Il nous est devenu clair qu’il est presque impossible de comprendre le zoroastrisme et son prédécesseur la religion des mages, tout comme leur développement isolément de l’hindouisme, en particulier à son époque la plus ancienne, c’est-à-dire védique. Alors que d’autres ont continué à considérer le Rig Véda comme un héritage indo-iranien commun en raison des similitudes entre les deux livres saints dans la forme et le contenu.
Le chemin du monothéisme dans les deux traditions est similaire, bien que le résultat soit différent: d’un système cosmique dont le concept est un, au Dieu personnel dans une tradition, et non personnifié dans une autre. Quant à la chute des anges, elle s’est infiltrée de la tradition indienne dans les traditions abrahamiques par les canaux zoroastriens.
Le Rig Véda nous offre une autre compréhension distincte du phénomène de l’Ascension enracinée dans le zoroastrisme à ses différentes époques, qui devint plus tard connue dans les religions abrahamiques. Et cela à travers le jus de la plante soma et la déité en même temps, ainsi que le Haoma son équivalent dans l’Avesta.

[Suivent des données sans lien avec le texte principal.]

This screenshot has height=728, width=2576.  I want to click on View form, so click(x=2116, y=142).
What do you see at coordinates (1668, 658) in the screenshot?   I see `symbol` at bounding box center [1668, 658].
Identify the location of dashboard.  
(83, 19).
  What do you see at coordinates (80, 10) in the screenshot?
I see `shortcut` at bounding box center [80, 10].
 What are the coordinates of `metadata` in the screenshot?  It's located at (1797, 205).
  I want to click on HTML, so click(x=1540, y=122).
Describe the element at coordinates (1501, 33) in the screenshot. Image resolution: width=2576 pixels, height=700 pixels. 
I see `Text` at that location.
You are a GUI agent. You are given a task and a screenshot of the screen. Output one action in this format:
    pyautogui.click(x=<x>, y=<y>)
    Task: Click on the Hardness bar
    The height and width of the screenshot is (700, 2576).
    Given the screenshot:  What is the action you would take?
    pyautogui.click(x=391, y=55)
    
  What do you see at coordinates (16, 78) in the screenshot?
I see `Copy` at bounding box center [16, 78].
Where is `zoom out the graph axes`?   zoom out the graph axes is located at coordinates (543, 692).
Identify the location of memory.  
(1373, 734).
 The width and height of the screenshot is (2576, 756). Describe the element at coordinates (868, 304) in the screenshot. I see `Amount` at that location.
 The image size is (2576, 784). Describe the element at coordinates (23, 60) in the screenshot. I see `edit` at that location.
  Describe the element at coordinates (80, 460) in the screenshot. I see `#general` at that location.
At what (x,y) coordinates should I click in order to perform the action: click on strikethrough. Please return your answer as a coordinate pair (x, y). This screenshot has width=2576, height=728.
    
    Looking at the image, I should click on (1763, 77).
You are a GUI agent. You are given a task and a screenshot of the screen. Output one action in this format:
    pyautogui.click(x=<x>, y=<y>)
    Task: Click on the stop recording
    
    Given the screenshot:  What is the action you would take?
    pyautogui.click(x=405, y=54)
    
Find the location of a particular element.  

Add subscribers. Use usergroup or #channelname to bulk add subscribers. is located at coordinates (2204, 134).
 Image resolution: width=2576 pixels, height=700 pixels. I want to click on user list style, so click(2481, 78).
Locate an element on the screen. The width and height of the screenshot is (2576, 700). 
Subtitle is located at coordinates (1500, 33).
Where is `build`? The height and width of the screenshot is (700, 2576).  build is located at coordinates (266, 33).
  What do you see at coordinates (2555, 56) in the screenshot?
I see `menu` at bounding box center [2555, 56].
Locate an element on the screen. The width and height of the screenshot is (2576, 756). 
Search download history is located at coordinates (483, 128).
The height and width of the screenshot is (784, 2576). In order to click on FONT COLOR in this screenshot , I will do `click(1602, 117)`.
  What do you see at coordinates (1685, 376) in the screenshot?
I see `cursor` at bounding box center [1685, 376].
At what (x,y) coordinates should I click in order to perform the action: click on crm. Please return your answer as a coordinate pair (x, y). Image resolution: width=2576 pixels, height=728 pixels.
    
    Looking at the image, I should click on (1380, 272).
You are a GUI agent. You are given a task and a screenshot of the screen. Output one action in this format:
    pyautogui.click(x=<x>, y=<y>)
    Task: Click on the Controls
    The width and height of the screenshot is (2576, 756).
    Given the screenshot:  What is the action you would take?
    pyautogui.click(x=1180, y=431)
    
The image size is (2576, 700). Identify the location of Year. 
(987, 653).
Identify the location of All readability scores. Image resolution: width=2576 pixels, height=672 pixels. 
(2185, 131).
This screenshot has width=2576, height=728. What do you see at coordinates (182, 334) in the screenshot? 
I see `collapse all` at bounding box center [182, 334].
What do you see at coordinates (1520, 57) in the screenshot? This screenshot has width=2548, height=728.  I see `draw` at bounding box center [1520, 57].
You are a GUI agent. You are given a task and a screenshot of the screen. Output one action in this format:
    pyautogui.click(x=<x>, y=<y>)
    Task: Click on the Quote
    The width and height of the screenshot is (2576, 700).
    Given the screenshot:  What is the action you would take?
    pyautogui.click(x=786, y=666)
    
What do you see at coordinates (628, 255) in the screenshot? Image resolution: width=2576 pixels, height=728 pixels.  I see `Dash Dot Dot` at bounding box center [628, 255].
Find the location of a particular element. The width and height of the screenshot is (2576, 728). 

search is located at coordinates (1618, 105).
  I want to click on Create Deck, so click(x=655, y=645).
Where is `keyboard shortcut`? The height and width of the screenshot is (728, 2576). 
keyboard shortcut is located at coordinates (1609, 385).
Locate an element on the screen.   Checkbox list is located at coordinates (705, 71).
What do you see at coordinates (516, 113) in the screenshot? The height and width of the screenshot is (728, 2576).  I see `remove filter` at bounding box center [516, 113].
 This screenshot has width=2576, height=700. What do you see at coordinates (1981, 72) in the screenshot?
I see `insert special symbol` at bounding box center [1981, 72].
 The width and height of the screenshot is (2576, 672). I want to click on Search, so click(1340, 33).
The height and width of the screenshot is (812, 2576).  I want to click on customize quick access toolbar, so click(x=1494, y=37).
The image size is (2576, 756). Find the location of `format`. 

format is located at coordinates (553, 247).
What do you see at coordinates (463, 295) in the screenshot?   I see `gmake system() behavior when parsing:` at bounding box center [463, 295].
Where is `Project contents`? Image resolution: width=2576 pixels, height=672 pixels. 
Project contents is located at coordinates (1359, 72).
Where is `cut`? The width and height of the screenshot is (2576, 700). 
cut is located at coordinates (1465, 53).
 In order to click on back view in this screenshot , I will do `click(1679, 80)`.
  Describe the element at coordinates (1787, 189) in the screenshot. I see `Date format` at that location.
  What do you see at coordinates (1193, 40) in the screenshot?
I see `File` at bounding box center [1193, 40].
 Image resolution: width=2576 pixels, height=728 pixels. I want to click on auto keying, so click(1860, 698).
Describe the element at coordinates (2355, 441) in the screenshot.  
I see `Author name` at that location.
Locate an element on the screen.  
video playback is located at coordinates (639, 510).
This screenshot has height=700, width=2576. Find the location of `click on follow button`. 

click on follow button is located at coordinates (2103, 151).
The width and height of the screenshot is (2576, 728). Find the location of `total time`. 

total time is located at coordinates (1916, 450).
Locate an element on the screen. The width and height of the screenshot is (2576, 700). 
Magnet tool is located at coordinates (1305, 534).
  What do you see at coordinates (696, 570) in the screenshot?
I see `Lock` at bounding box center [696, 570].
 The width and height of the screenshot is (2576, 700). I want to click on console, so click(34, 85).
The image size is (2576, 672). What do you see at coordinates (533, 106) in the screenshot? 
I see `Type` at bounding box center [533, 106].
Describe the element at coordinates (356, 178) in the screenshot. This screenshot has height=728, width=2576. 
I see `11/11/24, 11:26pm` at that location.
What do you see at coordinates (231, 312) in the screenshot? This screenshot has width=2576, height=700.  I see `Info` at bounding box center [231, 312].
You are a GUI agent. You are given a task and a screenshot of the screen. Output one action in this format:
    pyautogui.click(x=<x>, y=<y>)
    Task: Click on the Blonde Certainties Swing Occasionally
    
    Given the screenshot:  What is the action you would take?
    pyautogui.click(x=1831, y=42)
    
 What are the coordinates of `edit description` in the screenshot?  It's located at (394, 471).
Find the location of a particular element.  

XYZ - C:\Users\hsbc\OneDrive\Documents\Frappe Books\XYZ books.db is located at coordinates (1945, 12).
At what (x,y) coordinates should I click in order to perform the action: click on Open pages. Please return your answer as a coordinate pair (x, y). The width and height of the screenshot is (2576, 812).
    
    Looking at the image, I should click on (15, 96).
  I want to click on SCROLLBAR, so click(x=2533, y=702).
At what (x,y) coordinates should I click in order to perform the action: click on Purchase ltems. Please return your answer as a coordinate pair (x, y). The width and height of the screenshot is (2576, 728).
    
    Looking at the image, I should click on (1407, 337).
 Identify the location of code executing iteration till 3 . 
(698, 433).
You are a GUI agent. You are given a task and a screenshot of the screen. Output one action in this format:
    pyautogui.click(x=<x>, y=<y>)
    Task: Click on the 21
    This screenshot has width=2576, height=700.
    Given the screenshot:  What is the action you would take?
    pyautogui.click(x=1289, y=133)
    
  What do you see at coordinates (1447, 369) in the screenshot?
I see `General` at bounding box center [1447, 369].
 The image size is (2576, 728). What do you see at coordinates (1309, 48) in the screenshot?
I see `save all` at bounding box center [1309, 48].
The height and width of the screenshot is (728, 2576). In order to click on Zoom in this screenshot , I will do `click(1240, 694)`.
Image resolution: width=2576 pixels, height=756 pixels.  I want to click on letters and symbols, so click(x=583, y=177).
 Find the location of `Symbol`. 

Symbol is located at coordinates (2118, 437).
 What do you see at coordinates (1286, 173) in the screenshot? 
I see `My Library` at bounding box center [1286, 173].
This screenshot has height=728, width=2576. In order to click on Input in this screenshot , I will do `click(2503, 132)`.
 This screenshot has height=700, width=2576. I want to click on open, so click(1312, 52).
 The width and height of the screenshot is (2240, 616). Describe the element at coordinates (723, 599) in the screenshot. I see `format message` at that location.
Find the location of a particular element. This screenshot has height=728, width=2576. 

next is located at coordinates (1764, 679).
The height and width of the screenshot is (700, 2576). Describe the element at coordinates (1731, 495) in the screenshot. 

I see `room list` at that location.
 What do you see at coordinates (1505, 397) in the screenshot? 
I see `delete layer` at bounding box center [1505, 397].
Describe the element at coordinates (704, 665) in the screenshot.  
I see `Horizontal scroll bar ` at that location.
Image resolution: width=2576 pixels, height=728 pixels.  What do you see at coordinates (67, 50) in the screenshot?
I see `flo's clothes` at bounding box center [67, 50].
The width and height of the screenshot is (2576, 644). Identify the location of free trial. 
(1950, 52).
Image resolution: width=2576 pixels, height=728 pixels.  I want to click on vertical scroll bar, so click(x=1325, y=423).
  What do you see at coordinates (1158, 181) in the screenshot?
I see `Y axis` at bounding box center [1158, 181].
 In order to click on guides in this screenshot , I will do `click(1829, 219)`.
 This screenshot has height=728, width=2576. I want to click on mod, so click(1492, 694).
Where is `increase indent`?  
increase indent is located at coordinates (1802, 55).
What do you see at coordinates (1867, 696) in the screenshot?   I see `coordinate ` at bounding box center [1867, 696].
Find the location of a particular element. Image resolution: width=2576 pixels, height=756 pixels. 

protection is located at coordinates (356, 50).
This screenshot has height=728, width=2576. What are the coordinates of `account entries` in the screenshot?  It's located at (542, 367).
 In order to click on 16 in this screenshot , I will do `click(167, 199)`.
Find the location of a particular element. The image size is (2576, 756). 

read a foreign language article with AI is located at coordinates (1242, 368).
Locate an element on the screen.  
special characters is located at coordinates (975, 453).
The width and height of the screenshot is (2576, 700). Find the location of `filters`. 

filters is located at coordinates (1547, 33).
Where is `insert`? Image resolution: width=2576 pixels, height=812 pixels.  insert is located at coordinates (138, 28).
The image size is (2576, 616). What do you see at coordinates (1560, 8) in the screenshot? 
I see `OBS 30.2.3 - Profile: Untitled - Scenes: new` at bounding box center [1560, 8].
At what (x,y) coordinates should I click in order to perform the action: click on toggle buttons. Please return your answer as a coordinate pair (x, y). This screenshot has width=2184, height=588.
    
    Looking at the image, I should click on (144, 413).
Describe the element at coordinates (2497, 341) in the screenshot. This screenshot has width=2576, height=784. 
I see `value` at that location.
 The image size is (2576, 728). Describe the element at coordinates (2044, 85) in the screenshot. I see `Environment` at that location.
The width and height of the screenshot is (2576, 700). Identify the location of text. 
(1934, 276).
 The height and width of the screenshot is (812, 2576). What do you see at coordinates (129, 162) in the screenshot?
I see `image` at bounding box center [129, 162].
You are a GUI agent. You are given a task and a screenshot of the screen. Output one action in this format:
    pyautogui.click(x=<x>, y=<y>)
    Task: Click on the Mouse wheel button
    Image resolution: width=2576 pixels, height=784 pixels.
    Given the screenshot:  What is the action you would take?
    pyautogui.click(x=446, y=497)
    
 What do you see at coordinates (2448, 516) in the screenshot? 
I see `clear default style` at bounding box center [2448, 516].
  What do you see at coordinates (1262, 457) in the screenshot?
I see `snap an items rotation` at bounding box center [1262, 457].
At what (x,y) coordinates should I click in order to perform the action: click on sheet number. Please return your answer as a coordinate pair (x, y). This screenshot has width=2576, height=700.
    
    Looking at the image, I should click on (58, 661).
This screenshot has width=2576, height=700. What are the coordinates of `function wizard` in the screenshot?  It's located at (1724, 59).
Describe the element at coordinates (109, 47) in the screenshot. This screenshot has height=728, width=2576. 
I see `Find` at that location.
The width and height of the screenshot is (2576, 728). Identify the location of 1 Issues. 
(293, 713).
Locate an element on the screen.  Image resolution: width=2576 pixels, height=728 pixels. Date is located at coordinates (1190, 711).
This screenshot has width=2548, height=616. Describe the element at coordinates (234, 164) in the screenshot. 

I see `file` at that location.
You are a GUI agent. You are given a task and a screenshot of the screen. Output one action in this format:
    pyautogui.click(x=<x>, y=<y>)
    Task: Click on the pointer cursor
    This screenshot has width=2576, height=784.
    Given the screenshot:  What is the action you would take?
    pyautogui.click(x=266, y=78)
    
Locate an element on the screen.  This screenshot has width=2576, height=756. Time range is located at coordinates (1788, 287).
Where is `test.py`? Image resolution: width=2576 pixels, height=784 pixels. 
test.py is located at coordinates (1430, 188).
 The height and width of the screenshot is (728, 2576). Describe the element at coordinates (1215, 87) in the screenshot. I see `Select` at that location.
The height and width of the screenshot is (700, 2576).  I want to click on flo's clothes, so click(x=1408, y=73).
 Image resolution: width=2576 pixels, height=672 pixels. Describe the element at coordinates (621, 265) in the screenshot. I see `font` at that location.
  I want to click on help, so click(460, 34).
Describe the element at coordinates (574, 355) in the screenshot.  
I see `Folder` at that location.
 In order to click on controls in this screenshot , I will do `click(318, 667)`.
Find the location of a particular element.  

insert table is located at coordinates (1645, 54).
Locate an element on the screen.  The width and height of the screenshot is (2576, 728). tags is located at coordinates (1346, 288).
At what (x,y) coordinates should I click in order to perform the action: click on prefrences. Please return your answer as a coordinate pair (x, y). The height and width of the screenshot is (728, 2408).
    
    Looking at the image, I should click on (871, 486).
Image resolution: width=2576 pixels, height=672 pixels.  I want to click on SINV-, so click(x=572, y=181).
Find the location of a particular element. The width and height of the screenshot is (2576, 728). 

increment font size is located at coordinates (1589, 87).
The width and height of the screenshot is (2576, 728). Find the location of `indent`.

Si l’impact indien sur le zoroastrisme est décisif et sans ambiguïté, l’effet inverse est plus que probable, du fait des liens continus à travers les âges entre les deux nations. Nous sommes très probablement confrontés à deux peuples et à une même origine. Et l’Iran faisait partie de la Route de la Soie, qui était un modèle de mondialisation des milliers d’années avant l’ère de la mondialisation. Ce chemin a permis aux Perses d’avoir un contact continu non seulement avec leurs cousins indiens, mais aussi avec tous les peuples d’Extrême-Orient, en particulier parmi eux les Chinois.
Tous ces facteurs, en plus de la situation géographique de l’Iran et d’autres facteurs encore, ont fait de l’Iran, en particulier du zoroastrisme, un pont de transit et un lien entre l’Extrême-Orient et le Moyen-Orient, et entre leurs religions. Dans ce contexte, l’historien des religions Jeffrey Barender dit : «Alors que l’Iran occidental est soumis à l’influence de la Mésopotamie, de la Grèce et de Rome, nous trouvons que l’Iran oriental est soumis à l’influence de l’Inde, et même à l’influence de la Chine. Ainsi, l’Iran se présente comme un pont entre l’Est et l’Ouest, et en fait il n’a pas seulement affecté sa religion, mais a fait de l’Iran le point de rencontre de nombreux affluents historiques. » ().
L’Iran, et le zoroastrisme en particulier, est un lien entre les deux mondes depuis des siècles. Par conséquent, toute étude approfondie de l’une des religions abrahamiques ou indiennes ne peut négliger la recherche sur le zoroastrisme et son rôle distinctif et actif.